**TASK TO COMPLETE**
Count the lines below that contain the string "Close", matching case exactly. Reply with the number alone.

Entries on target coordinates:
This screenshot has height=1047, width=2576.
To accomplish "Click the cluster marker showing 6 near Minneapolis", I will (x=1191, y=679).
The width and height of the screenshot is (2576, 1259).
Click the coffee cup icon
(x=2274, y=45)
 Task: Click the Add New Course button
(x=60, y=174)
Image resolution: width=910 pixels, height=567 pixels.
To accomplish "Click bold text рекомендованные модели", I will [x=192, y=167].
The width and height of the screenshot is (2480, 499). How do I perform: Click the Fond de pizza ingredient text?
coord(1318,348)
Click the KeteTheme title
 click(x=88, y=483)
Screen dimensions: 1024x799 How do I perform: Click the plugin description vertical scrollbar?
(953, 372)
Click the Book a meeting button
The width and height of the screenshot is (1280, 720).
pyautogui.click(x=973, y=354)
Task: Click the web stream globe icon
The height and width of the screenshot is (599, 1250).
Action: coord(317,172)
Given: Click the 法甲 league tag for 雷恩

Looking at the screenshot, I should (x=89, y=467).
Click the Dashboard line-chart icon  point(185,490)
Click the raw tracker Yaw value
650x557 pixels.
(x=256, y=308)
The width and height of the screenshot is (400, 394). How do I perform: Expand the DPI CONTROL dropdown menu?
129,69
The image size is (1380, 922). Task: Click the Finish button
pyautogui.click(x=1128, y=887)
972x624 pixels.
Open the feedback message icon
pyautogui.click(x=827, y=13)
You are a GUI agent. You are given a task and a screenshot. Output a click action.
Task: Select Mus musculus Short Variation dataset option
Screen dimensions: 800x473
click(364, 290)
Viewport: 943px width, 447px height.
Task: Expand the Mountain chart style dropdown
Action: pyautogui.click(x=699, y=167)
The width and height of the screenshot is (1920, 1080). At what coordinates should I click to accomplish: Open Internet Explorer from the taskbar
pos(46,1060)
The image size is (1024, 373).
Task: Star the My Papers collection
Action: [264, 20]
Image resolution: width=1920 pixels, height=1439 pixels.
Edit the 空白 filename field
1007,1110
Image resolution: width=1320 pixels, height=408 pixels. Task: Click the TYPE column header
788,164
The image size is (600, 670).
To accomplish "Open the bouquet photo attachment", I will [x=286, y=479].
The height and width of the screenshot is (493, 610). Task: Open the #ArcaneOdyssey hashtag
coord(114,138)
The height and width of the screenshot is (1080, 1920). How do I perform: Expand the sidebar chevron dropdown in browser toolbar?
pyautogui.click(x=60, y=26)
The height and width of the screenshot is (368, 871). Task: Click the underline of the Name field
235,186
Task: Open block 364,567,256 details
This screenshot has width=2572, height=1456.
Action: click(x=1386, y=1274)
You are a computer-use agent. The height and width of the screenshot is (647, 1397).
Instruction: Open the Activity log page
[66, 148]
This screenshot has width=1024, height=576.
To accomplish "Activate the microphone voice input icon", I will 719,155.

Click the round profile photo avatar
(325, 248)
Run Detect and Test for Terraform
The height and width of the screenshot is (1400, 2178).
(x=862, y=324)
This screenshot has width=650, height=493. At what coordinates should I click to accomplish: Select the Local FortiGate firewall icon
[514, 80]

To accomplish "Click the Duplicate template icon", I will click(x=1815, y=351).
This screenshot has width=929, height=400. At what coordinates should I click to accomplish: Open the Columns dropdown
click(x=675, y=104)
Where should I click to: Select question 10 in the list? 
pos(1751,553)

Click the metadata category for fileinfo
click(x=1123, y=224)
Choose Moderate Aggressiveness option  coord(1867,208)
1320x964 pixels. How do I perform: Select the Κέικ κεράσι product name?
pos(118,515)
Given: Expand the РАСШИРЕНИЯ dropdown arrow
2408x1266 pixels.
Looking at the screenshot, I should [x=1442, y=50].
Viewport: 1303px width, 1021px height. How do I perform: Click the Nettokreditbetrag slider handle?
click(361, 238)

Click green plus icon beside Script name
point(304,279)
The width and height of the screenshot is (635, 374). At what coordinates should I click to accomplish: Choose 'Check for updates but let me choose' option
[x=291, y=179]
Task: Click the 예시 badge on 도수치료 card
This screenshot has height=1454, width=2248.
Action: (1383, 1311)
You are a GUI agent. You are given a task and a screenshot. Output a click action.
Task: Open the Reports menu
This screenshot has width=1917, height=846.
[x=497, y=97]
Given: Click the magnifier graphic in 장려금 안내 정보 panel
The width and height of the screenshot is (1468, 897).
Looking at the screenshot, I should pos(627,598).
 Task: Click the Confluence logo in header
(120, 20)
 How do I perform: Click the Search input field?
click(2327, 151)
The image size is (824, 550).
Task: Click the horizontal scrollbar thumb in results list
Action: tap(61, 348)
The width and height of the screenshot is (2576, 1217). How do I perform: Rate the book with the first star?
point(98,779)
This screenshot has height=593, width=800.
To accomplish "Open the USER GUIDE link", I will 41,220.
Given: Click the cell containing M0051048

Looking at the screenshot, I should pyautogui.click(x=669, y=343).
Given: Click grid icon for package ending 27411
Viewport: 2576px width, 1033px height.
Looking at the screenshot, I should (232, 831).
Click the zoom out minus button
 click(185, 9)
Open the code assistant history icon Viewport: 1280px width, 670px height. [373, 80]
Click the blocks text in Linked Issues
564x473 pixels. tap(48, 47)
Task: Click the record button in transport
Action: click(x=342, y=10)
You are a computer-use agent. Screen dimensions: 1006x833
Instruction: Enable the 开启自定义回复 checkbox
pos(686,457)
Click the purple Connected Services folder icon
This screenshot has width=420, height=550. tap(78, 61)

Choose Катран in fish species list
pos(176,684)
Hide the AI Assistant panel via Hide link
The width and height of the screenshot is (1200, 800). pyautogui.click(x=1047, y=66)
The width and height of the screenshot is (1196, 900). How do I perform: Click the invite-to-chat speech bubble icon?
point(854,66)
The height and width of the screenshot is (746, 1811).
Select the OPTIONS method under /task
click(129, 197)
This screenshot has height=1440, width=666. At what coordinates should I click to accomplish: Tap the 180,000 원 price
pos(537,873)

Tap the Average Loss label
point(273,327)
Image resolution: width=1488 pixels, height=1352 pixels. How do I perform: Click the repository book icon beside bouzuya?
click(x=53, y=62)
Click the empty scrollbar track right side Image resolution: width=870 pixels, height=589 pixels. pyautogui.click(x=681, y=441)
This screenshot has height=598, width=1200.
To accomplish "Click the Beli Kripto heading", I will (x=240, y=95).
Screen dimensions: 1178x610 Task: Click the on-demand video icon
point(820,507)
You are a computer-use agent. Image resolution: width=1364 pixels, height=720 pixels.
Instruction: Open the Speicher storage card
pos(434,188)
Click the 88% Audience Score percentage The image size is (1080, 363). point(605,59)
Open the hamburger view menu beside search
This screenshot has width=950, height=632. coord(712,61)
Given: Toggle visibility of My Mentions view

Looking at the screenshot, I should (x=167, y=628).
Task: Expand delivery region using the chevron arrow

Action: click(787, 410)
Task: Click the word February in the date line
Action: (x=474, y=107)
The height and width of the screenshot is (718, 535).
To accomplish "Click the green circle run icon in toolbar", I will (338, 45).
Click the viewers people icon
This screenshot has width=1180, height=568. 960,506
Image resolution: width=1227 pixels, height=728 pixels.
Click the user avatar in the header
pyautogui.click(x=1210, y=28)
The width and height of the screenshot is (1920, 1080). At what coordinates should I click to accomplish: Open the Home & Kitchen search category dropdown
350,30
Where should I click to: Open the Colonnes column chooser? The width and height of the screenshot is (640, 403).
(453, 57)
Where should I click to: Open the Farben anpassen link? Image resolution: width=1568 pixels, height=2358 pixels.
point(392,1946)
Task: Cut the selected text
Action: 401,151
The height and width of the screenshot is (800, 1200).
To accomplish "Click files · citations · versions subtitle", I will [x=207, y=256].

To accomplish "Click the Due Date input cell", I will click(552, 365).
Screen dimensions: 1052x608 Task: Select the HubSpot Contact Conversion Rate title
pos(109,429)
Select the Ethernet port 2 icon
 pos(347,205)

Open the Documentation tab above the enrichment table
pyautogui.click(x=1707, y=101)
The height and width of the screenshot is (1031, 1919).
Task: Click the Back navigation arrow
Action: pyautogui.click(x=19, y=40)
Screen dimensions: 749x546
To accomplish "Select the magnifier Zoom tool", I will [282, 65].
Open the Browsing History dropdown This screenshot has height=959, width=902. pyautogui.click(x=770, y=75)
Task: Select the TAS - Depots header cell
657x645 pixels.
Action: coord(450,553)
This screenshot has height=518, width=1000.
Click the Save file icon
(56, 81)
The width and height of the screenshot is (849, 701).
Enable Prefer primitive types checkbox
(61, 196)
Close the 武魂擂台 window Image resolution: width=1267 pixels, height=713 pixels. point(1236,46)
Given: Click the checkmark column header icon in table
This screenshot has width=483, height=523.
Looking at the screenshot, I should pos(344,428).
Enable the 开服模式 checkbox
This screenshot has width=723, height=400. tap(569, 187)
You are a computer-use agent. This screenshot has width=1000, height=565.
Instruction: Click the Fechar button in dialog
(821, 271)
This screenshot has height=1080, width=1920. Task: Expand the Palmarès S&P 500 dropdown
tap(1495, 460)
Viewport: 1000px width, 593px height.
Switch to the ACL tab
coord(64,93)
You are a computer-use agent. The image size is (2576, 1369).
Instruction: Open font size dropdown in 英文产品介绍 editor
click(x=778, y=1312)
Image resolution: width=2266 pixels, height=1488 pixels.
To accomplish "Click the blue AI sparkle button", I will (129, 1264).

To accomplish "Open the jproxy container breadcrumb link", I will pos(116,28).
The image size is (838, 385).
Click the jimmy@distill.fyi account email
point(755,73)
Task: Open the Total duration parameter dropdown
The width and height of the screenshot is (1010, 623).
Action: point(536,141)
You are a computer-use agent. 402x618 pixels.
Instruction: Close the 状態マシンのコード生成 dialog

**RESULT OF THIS EXERCISE**
2